LOS ANGELES — NASA and the Indian space agency ISRO remain in discussions about flying an Indian astronaut to the International Space Station after America’s ambassador to India said such a mission was still planned for this year.
Speaking at an event May 22, Eric Garcetti, U.S. ambassador to India, appeared to confirm plans described in a joint statement of the U.S. and Indian governments after a June 2023 meeting in Washington between President Joe Biden and Indian Prime Minister Narendra Modi. That statement said Indian astronauts would train in the U.S. with the goal “of mounting a joint effort to the International Space Station in 2024.”
“We are going to put an Indian astronaut into the International Space Station this year,” Garcetti said, as reported by the Press Trust of India. “We promised when PM Modi came that by the end of this year, we will do this and our mission is still on track to be able to go in space this year.”
Neither NASA nor ISRO have provided formal updates on that effort since the joint statement. Modi announced India’s first group of four astronauts in February, with the expectation that three of them will fly on the first crewed flight of India’s Gaganyaan program no earlier than 2025 and one of them on a mission to the ISS, but ISRO did not announce specific crew assignments.
“At this time, the details regarding the potential space station flight by an ISRO astronaut are being finalized. Once that process is complete, NASA will determine the mission timelines and training modules required to fly to the International Space Station,” NASA spokesperson Julian Coltre told SpaceNews May 24 in response to questions about Garcetti’s comments
The joint statement from last June stated that NASA would provide “advanced training” to Indian astronauts at the Johnson Space Center and that the agencies would develop “a strategic framework for human spaceflight cooperation by the end of 2023.” NASA did not answer questions about whether any Indian astronauts have started training at JSC or if that strategic framework had been completed.
The most likely flight opportunity for an Indian astronaut would be on a private astronaut mission, which would go to the station for up to two weeks. The next such mission is Axiom Space’s Ax-4 mission, slated for late this year, but the company has not announced the crew for that mission. If an Indian astronaut does fly on a private astronaut mission, it is unclear what NASA’s role would be beyond giving approvals required for any such flight to the ISS.

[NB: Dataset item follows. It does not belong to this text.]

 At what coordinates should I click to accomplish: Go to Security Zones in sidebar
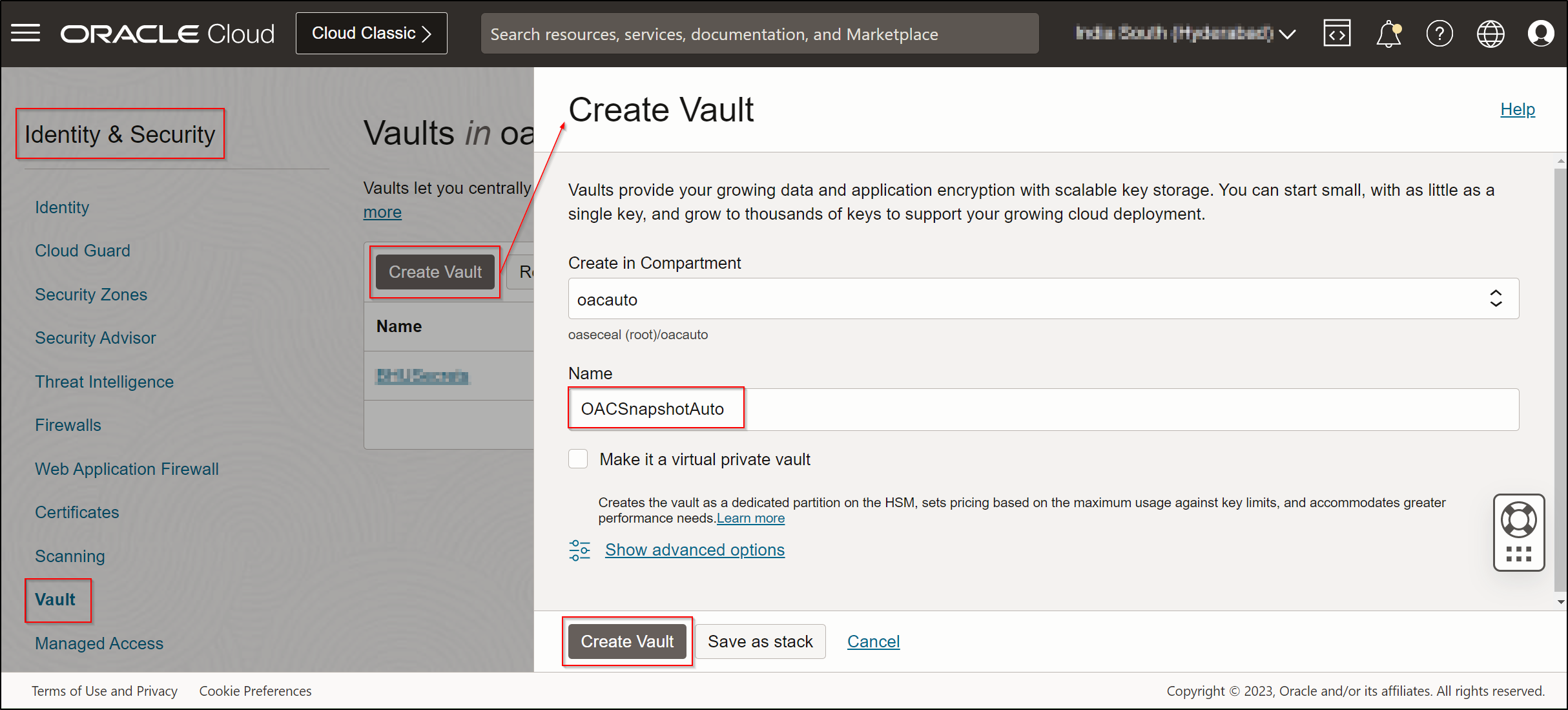(x=91, y=295)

Garcetti’s came just before he met with S. Somanath, head of ISRO, while also speaking at the U.S.-India Commercial Space Cooperation Conference in Bengaluru. A statement from the U.S. embassy did not go into details about his conference speech or meeting with Somanath.
ISRO, in a statement, said Garcetti and Somanath discussed several cooperative ventures, including a potential follow-up to the NASA-ISRO Synthetic Aperture Radar (NISAR) spacecraft scheduled to launch later this year. ISRO said that Garcetti also proposed a “Quad” spacecraft that would involve the Quad countries of Australia, India, Japan and the United States, but did not disclose what that satellite would do.
Somanath, the ISRO statement said, “emphasized building and standardizing docking interfaces across human space programs to enable the utilization of space platforms by other countries,” but did not otherwise discuss human spaceflight cooperation.